** Opening INFORMATION block **

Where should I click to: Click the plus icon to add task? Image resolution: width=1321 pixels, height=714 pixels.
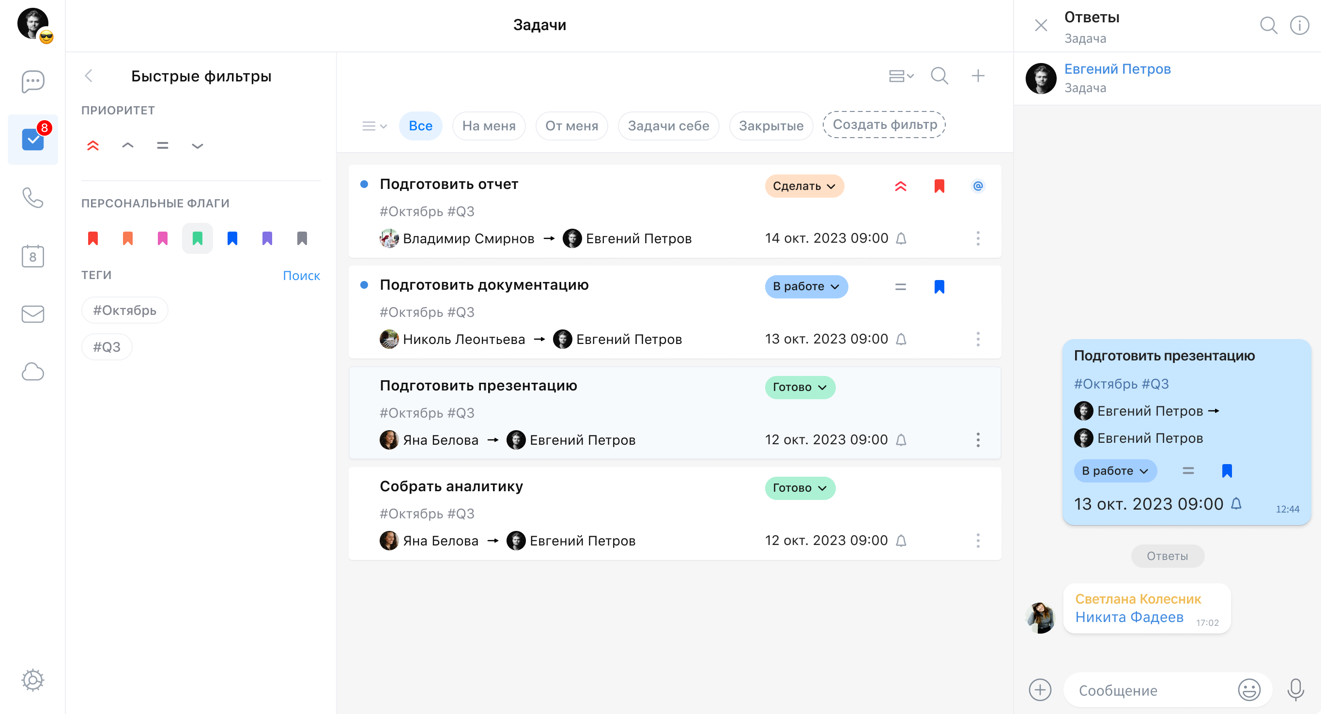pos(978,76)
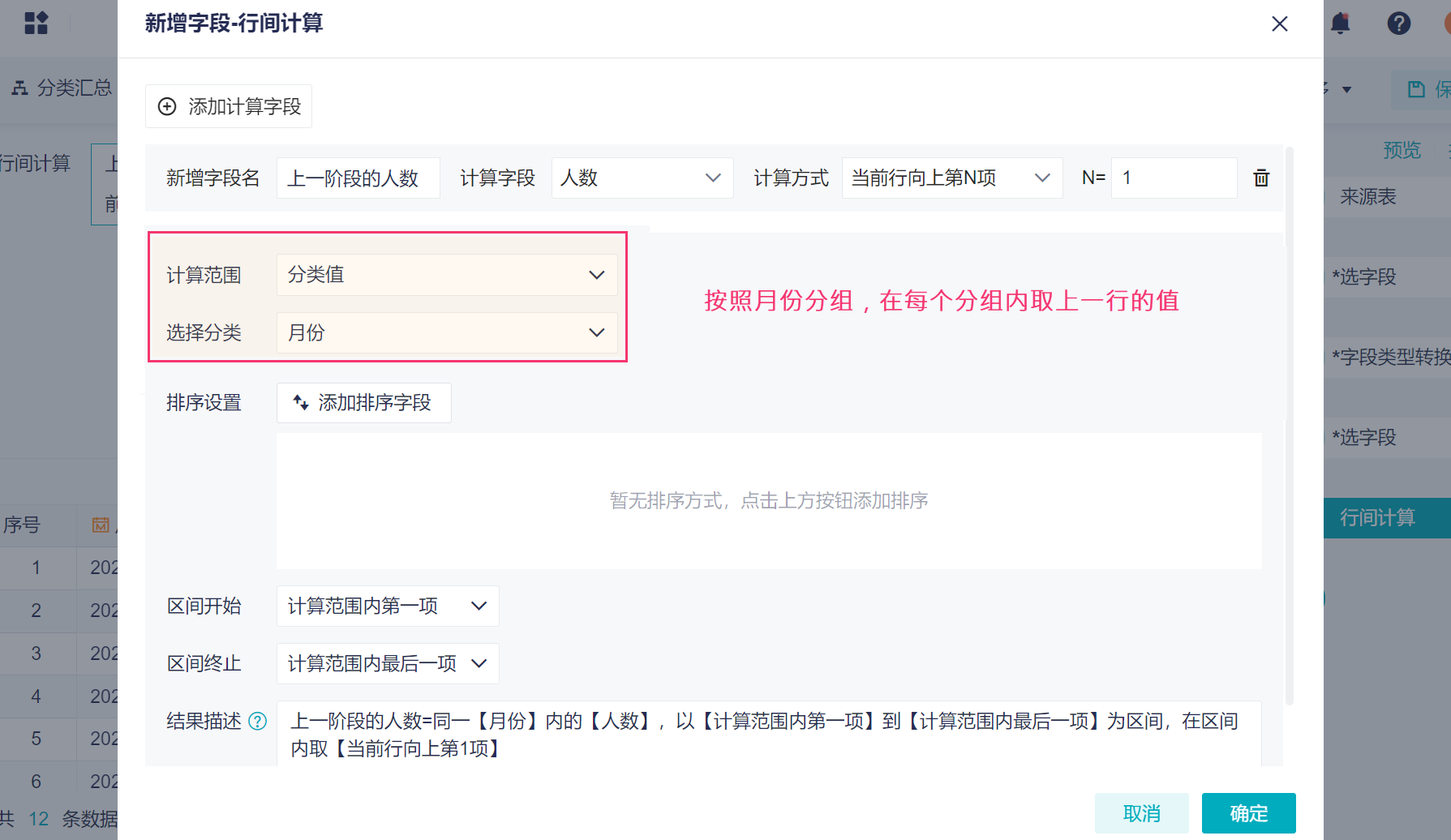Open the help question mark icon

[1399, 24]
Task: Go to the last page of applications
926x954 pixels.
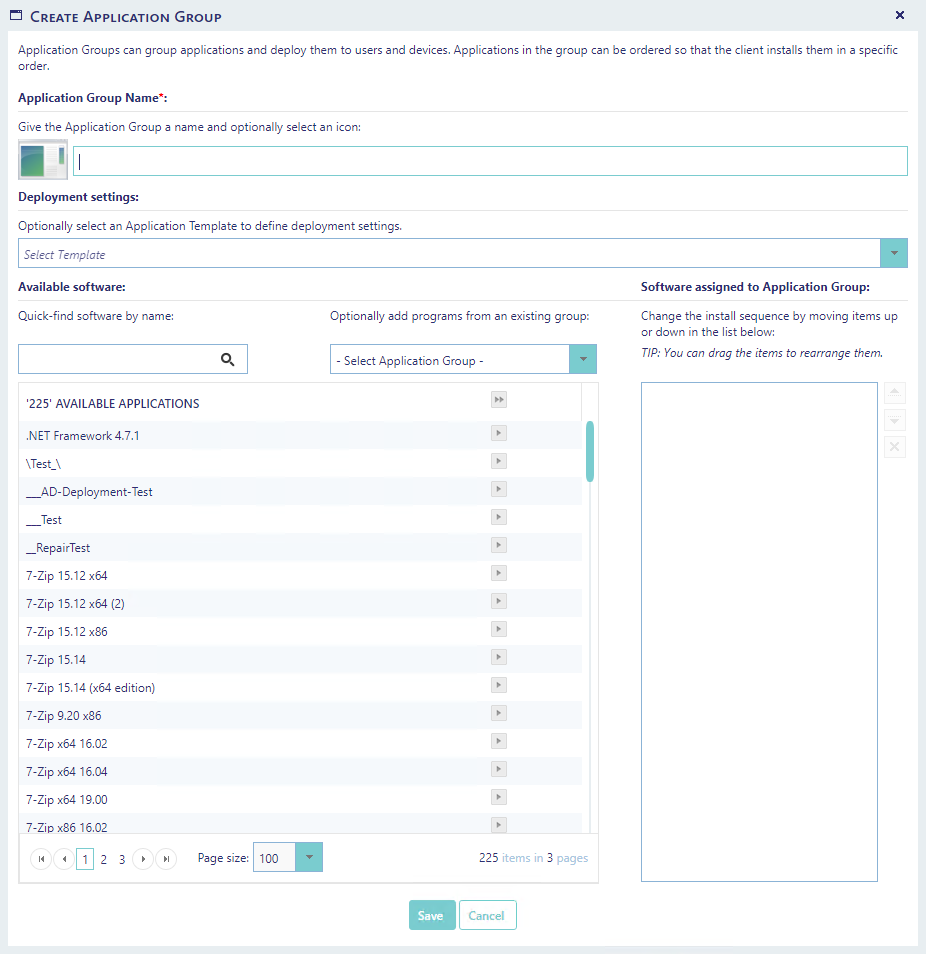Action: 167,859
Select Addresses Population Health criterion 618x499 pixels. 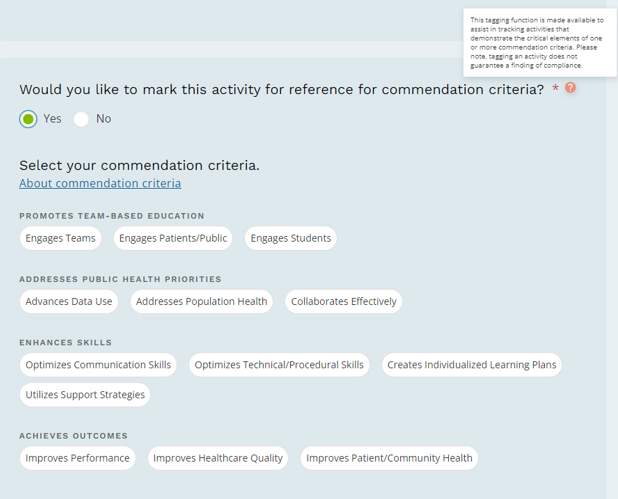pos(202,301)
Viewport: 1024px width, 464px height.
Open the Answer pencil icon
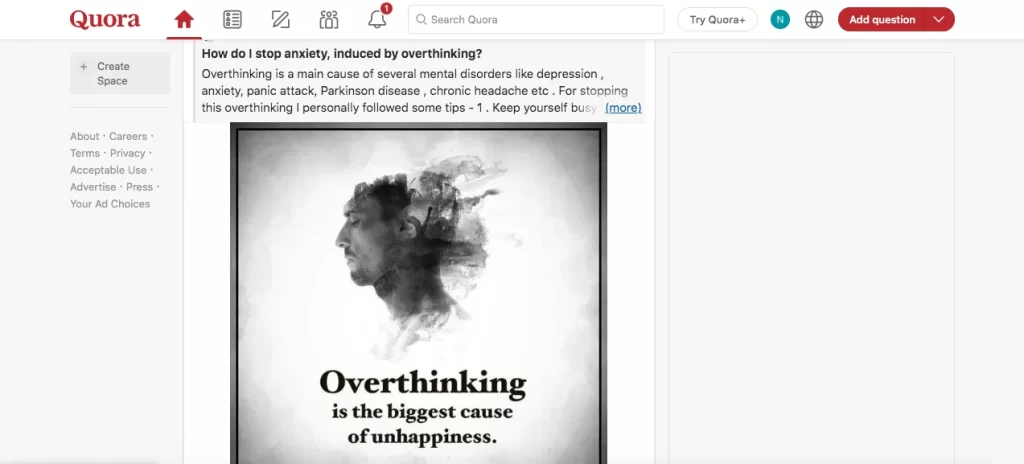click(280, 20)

** Closing INFORMATION block **

-- WHAT THE TASK REQUIRES --
Reproduce nothing but the lines from the line containing "Viewport: 1024px width, 464px height." through the last line of the data above, exactly as written and without pictures.

-- OUTPUT --
Viewport: 1024px width, 464px height.
Open the Answer pencil icon
click(280, 20)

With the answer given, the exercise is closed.